President Barack Obama on Tuesday called West Africa's deadly Ebola outbreak a looming threat to global security and announced a major expansion of the U.S. role in trying to halt its spread, including deployment of 3,000 troops to the region.

"The reality is that this epidemic is going to get worse before it gets better," Obama said at the Atlanta headquarters of the U.S. Centres for Disease Control and Prevention (CDC).

"But, right now, the world still has an opportunity to save countless lives. Right now, the world has the responsibility to act, to step up and to do more. The United States of America intends to do more," he added.

Obama's plan calls for sending 3,000 troops, including engineers and medical personnel; establishing a regional command and control centre in Liberia's capital, Monrovia, commanded by Major General Darryl Williams, who arrived there on Tuesday; and forming a staging area in Senegal to help distribute personnel and aid on the ground.

It also calls for building 17 treatment centres with 100 beds each; placing U.S. Public Health Service personnel in new field hospitals in Liberia; training thousands of healthcare workers for six months or longer; and creating an "air bridge" to get health workers and medical supplies into West Africa more quickly.

The worst Ebola outbreak since the disease was identified in 1976 has already killed nearly 2,500 people and is threatening to spread elsewhere in Africa.

Obama said "the world is looking to us" to take the lead against Ebola, but urged other nations also to take action because the epidemic is "spiralling out of control" and "people are literally dying in the streets."

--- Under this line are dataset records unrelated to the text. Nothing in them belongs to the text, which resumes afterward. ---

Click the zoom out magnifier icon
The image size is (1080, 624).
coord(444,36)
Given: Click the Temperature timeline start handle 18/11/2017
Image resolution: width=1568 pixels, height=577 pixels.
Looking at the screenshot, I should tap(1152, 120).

The White House said the troops will not be responsible for direct patient care. Amid concern about infections, Obama said the "safety of our personnel will remain a top priority." He also said the "chances of an Ebola outbreak here in the United States are extremely low."
Sept. 16, 2014

A portion of Dr. Brantly's words:  

This unprecedented outbreak began nine months ago but received very little attention from the international community until the events of mid-­‐July when my friend and colleague, Nancy Writebol, and I became infected. Since that time, there has been intense media attention and therefore increased awareness of the situation on the ground in Liberia, Guinea, Sierra Leone and neighboring countries. The response, however, is still unacceptably out-­‐of-­‐step with the size and scope of the problem now before us.

On September 7, President Obama committed U.S. military support in the fight against Ebola in West Africa. He also is requesting an additional $88 million for the Centers for Disease Control to send in more personnel, equipment, and laboratory supplies. This is great news, and I applaud his willingness to enter into this battle with us. Now it is imperative that these words are backed up by immediate, decisive action. We need more than just a 25-­‐bed Ebola Treatment Unit and training for local security forces. To control this outbreak and save the lives of thousands of West Africans—and possibly even more Americans—we need the U.S. to take the lead in providing large treatment facilities, skilled personnel, medical supplies, logistical support, mobile laboratories, and security. We also need to implement innovative community programs to stop the spread of the virus.